+++ Records provided +++
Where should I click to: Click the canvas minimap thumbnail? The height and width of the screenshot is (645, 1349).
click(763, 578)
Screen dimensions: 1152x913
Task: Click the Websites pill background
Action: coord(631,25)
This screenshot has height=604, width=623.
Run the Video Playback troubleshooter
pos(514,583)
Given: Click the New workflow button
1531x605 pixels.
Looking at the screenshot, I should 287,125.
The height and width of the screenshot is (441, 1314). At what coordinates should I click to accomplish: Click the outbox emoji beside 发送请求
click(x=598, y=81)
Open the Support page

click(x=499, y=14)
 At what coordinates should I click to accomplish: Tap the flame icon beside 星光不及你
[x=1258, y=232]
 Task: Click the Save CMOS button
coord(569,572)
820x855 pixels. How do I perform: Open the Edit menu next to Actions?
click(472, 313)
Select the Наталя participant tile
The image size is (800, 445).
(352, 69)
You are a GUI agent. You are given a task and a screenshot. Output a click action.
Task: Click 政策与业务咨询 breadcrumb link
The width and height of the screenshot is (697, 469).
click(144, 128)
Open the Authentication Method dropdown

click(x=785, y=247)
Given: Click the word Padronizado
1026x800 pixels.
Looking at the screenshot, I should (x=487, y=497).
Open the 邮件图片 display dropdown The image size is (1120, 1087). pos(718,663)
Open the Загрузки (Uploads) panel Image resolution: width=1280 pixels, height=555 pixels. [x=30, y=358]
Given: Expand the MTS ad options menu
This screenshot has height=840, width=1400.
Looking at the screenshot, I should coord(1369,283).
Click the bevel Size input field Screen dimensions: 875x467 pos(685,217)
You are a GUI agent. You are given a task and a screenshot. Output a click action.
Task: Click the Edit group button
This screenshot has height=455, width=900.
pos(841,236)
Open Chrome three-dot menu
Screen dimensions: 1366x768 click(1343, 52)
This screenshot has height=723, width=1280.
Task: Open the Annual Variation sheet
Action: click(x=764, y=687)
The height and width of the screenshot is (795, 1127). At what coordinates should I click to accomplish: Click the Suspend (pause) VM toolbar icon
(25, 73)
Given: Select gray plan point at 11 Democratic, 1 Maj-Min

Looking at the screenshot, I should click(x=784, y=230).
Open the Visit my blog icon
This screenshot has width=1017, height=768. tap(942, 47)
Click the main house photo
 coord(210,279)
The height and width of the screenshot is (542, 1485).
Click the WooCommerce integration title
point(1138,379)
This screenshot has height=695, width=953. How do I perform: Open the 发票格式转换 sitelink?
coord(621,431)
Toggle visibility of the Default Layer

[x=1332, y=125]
+++
= What you are asked to do =
Exactly reproduce every record.

= Answer space =
Where should I click to: Click the canvas minimap thumbnail? The height and width of the screenshot is (645, 1349).
click(763, 578)
Screen dimensions: 1152x913
Task: Click the Websites pill background
Action: coord(631,25)
This screenshot has height=604, width=623.
Run the Video Playback troubleshooter
pos(514,583)
Given: Click the New workflow button
1531x605 pixels.
Looking at the screenshot, I should 287,125.
The height and width of the screenshot is (441, 1314). At what coordinates should I click to accomplish: Click the outbox emoji beside 发送请求
click(x=598, y=81)
Open the Support page

click(x=499, y=14)
 At what coordinates should I click to accomplish: Tap the flame icon beside 星光不及你
[x=1258, y=232]
 Task: Click the Save CMOS button
coord(569,572)
820x855 pixels. How do I perform: Open the Edit menu next to Actions?
click(472, 313)
Select the Наталя participant tile
The image size is (800, 445).
(352, 69)
You are a GUI agent. You are given a task and a screenshot. Output a click action.
Task: Click 政策与业务咨询 breadcrumb link
The width and height of the screenshot is (697, 469).
click(144, 128)
Open the Authentication Method dropdown

click(x=785, y=247)
Given: Click the word Padronizado
1026x800 pixels.
Looking at the screenshot, I should (x=487, y=497).
Open the 邮件图片 display dropdown The image size is (1120, 1087). pos(718,663)
Open the Загрузки (Uploads) panel Image resolution: width=1280 pixels, height=555 pixels. [x=30, y=358]
Given: Expand the MTS ad options menu
This screenshot has height=840, width=1400.
Looking at the screenshot, I should coord(1369,283).
Click the bevel Size input field Screen dimensions: 875x467 pos(685,217)
You are a GUI agent. You are given a task and a screenshot. Output a click action.
Task: Click the Edit group button
This screenshot has height=455, width=900.
pos(841,236)
Open Chrome three-dot menu
Screen dimensions: 1366x768 click(1343, 52)
This screenshot has height=723, width=1280.
Task: Open the Annual Variation sheet
Action: click(x=764, y=687)
The height and width of the screenshot is (795, 1127). At what coordinates should I click to accomplish: Click the Suspend (pause) VM toolbar icon
(25, 73)
Given: Select gray plan point at 11 Democratic, 1 Maj-Min

Looking at the screenshot, I should click(x=784, y=230).
Open the Visit my blog icon
This screenshot has width=1017, height=768. tap(942, 47)
Click the main house photo
 coord(210,279)
The height and width of the screenshot is (542, 1485).
Click the WooCommerce integration title
point(1138,379)
This screenshot has height=695, width=953. How do I perform: Open the 发票格式转换 sitelink?
coord(621,431)
Toggle visibility of the Default Layer

[x=1332, y=125]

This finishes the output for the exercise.